RevPAR dos hotéis de Lisboa caiu forte em Julho, mas ainda foi a 2ª melhor de sempre do mês

05-09-2019 (15h49)

Os melhores hotéis da cidade de Lisboa tiveram este Julho quedas da receita média de quartos por quarto disponível (RevPAR) entre 7,5% e 8,2%, de acordo com dados do Observatório da Associação de Turismo de Lisboa, que mostram que, porém, ainda atingiram valores que são os segundos melhores de sempre para um mês de Julho desde pelo menos 2007.

Os dados do Observatório indicam quedas da RevPAR de 7,5% ou 11,09 euros nos 5-estrelas, de 8,2% ou 7,43 euros nos 4-estrelas e de 7,7% ou 6,31 euros nos 3-estrelas.

No entanto, com 136 euros de receita de quartos por quarto disponível em Julho deste ano, os 5-estrelas só ficaram aquém dos 147,09 euros de Julho de 2018 e mantiveram-se bem acima dos 124,78 euros de 2017 e ainda mais dos 108,82 euros de 2016.

Situação similar verificou-se com os 4-estrelas, cuja RevPAR de 82,92 euros este Julho é apenas inferior aos 90,35 de Julho de 2018, mas fica bem acima dos 77,02 euros de Julho de 2017 e mais ainda dos 65,22 de 2016, e com os 3-estrelas, cuja RevPAR de 75,25 euros este Julho é apenas inferior aos 81,56 de Julho de 2018, mas é bastante superior aos 65,54 euros de 2017 e mais ainda que os 57,29 de 2016.

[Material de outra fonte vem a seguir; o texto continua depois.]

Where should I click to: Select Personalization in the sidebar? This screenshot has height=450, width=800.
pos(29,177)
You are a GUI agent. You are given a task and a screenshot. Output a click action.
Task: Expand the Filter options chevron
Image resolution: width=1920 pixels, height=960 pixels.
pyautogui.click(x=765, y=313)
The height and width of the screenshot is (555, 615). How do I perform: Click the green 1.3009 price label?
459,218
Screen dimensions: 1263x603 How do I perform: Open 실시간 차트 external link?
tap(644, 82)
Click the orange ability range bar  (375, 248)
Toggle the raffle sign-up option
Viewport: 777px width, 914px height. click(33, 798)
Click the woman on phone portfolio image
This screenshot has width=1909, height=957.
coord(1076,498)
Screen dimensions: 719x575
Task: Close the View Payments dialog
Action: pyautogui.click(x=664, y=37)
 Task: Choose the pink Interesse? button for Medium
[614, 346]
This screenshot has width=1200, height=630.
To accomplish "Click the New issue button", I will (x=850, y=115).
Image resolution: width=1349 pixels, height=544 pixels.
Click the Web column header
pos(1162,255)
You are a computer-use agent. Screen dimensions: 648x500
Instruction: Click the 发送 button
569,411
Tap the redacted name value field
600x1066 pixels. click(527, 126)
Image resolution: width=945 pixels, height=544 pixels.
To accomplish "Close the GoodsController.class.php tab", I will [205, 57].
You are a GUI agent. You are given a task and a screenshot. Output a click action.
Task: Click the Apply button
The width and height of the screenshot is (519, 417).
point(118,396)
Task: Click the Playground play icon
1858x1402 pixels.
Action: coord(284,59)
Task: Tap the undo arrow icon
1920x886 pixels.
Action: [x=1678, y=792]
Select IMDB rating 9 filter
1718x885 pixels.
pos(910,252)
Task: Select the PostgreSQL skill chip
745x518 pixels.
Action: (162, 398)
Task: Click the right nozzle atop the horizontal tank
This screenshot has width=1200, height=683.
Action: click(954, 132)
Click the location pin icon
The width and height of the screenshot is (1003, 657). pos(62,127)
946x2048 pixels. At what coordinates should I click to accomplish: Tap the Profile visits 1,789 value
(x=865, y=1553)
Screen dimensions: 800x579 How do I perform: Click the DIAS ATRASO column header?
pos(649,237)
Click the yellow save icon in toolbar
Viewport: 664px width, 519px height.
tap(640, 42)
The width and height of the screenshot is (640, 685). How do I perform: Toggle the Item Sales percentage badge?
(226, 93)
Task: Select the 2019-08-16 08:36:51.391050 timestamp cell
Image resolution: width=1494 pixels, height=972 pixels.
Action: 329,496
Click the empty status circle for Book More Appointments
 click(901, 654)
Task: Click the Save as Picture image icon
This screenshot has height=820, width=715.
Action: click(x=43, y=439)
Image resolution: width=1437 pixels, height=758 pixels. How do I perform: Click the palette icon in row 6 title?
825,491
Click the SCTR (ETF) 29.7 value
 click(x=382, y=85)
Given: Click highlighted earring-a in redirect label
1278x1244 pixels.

O que está subjacente é que Julho de 2018 foi o melhor Julho de sempre, com recordes de RevPAR e de preço, que suplantaram o impacto de quedas da taxa de ocupação.

E foi isso que não aconteceu este ano, em que se repetiram quedas de ocupação nos 4-estrelas, que é a categoria com mais de metade dos quartos da cidade de Lisboa, mas desta feita ainda com quedas mais fortes nos preços, de 8,3% ou 7,58 euros nos 3-estrelas, para 83,82 euros, de 5,4% ou 5,45 euros nos 4-estrelas, para 96,3 euros, e de 8,6% ou 16,81 euros nos 5-estrelas, para 178,18 euros.

O que este quadro indicia é que o mercado hoteleiro de Lisboa já terá atingido o ‘tecto’ de preços sem sacrificar demais a ocupação e os hoteleiros já terão começado a ceder nos preços para evitarem quedas de ocupação mais fortes.

Ainda assim, os dados Observatório têm que ser analisados com várias interrogações, desde logo por que as variações são relativamente a um mês recorde, mas também por que não puseram em causa a tendência do ano, com os hotéis e de 4 e 5-estrelas a apresentarem os melhores preços médios dos primeiros sete meses desde pelo menos 2007.

Segundo o Observatório, os 5-estrelas estão com um preço médio nos primeiros sete meses deste ano de 178,1 euros, que é um recorde para este período e traduz um aumento de 1,2% ou 2,15 euros em relação aos primeiros sete meses de 2018, e os 4-estrelas estão com 97,51 euros, também recorde para o período e 4,5% ou 4,2 euros acima do período homólogo de 2018.

E não só a tendência prevalecente é ainda de subida dos preços dos quartos, apesar da queda em Julho, como é ainda suficiente para que nos primeiros sete meses do ano tanto os 5 como os 4-estrelas apresentem RevPAR recorde, de 125,23 e de 78,01 euros, respectivamente, os 5-estrelas 2,5% ou 3,05 euros acima dos primeiros sete meses e 2018 e os 4-estrelas com aumento em 1,1% ou 0,84 euros.